Aim of the task:
Please write out exactly the lines of the data below from the line holding "You are a computer-use" through the line holding "Instruction: Click the", and leave out the rest.

Data excerpts:

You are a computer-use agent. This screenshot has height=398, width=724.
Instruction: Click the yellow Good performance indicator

==

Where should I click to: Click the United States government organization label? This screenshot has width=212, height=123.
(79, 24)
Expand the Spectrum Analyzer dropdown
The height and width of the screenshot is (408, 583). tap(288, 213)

Problem solution:
You are a computer-use agent. This screenshot has height=398, width=724.
Instruction: Click the yellow Good performance indicator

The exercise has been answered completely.